“While it’s hard to argue with Apple’s success with native apps thus far, the momentum among developers is with web apps. It’s just too costly and complicated to build and maintain a mature app natively for iOS, Android, Windows Phone, and whatever other niche OSes developers or their clients want to reach,” Rameet Chawla writes for Forbes. “My prediction is within five years, anyone who buys a non-iOS device is going to buy a Chrome OS device, and web apps are going to run on all of them. As developers abandon the native app ship in favor of web apps, how will Apple maintain a rich ecosystem of apps that run on its devices?”
“Second, in the long term, Apple needs to come up with a competitor to Chrome OS. And the company needs to build a browser-based operating system that works across all of Apple’s devices, from desktops and laptops to tablets and phones to watches and other wearable devices.

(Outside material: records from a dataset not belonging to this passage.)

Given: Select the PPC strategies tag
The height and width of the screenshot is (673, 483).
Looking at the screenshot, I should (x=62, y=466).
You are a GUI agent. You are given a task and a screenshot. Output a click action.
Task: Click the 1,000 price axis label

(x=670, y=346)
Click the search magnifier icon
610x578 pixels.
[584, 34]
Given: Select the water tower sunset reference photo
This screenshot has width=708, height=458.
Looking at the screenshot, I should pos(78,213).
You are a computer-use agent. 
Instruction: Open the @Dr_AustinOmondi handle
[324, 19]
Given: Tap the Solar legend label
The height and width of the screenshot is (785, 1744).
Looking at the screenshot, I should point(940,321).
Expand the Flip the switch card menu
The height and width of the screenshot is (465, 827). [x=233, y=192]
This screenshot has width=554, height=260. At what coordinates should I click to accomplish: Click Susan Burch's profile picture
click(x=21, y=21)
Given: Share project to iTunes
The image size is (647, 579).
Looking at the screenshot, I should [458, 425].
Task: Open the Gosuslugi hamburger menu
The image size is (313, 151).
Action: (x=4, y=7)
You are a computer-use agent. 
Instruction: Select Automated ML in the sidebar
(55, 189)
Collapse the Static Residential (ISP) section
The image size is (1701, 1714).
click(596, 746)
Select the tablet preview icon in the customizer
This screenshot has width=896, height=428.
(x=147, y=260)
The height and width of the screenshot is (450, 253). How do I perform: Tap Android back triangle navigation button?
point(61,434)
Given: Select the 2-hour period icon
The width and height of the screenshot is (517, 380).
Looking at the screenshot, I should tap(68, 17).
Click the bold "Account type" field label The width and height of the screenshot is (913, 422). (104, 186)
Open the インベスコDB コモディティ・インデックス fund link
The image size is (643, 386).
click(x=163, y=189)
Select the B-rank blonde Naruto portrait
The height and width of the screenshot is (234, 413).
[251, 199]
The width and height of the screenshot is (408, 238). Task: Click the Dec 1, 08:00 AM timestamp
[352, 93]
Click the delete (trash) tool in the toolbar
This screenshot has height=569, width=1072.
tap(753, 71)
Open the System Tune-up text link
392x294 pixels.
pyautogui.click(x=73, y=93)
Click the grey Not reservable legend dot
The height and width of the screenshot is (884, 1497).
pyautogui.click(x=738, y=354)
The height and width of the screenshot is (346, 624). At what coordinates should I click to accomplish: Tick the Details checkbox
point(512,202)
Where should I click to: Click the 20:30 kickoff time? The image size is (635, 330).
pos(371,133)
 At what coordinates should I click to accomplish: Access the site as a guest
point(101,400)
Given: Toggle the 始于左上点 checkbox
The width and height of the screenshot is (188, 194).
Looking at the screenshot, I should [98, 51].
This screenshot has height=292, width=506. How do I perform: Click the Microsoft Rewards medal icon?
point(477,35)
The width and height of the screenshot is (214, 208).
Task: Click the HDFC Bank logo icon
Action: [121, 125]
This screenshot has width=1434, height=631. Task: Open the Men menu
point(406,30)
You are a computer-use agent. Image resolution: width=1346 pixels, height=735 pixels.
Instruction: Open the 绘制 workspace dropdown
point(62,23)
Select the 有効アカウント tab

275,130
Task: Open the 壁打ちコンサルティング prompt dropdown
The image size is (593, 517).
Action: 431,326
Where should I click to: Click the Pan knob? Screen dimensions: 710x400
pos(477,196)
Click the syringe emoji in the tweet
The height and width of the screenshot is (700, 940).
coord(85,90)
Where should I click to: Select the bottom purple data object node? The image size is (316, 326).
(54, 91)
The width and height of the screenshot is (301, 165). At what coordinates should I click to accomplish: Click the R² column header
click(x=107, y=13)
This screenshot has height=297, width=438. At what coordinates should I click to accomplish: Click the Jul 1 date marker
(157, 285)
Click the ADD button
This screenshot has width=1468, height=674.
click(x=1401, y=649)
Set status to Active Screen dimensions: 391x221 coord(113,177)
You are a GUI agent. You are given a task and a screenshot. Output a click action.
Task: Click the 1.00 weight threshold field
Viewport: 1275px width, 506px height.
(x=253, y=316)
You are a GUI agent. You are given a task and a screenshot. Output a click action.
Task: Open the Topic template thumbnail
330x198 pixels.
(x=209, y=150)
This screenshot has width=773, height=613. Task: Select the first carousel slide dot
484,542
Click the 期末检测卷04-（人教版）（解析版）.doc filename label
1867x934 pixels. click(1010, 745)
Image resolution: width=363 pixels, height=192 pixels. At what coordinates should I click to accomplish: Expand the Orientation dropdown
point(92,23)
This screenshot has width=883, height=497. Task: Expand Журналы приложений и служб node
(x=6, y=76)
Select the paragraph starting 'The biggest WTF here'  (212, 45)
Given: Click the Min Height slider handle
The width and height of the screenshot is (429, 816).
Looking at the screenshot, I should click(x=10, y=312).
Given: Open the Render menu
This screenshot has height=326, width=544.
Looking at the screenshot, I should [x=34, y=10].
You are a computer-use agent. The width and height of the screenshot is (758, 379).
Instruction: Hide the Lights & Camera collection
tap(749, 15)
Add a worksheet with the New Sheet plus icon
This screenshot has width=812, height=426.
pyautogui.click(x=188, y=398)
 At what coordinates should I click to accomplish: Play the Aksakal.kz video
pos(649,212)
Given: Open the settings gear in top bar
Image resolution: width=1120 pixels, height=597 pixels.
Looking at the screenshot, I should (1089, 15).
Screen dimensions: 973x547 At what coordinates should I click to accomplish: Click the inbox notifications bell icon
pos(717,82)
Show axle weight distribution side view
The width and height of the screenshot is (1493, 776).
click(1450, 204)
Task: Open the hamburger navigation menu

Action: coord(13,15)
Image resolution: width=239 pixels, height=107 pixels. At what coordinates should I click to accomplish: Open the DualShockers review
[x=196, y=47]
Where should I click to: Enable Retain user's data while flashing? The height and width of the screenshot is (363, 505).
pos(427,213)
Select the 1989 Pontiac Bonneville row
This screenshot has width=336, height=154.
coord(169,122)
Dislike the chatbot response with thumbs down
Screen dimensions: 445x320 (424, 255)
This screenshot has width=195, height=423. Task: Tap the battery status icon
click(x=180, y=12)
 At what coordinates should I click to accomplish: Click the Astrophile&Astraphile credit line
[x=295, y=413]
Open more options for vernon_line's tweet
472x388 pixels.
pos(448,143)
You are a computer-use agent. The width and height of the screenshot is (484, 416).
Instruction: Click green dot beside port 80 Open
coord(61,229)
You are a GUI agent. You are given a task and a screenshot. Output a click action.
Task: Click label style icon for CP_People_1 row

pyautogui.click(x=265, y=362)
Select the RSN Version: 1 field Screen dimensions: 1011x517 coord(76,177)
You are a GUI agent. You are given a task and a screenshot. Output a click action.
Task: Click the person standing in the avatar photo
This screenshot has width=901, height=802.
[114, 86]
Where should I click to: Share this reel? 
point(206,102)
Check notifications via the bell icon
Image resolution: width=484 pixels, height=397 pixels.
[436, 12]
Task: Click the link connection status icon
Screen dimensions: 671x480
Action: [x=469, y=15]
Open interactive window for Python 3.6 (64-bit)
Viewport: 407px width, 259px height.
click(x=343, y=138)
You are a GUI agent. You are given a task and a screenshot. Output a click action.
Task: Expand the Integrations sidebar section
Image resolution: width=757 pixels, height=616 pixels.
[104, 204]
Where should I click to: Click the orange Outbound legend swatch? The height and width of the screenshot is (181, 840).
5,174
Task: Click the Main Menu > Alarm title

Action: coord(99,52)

There are signs that Apple is already taking steps in this direction with the release of Swift, a new programming language for iOS that will eventually replace Objective-C. Though Swift apps are presently compiled for distribution, they can already be run live without compiling in a Playground in Xcode, Apple’s development environment,” Chawla writes. “I believe Apple is using this as a bridge to a future of non-compiled apps that can be distributed and deployed live, much like a web app is today.”
“Note that neither of these strategies require Apple to demolish the garden walls and embrace Google-style promiscuity,” Chawla writes. “That’s not Apple’s way, and it doesn’t have to be.”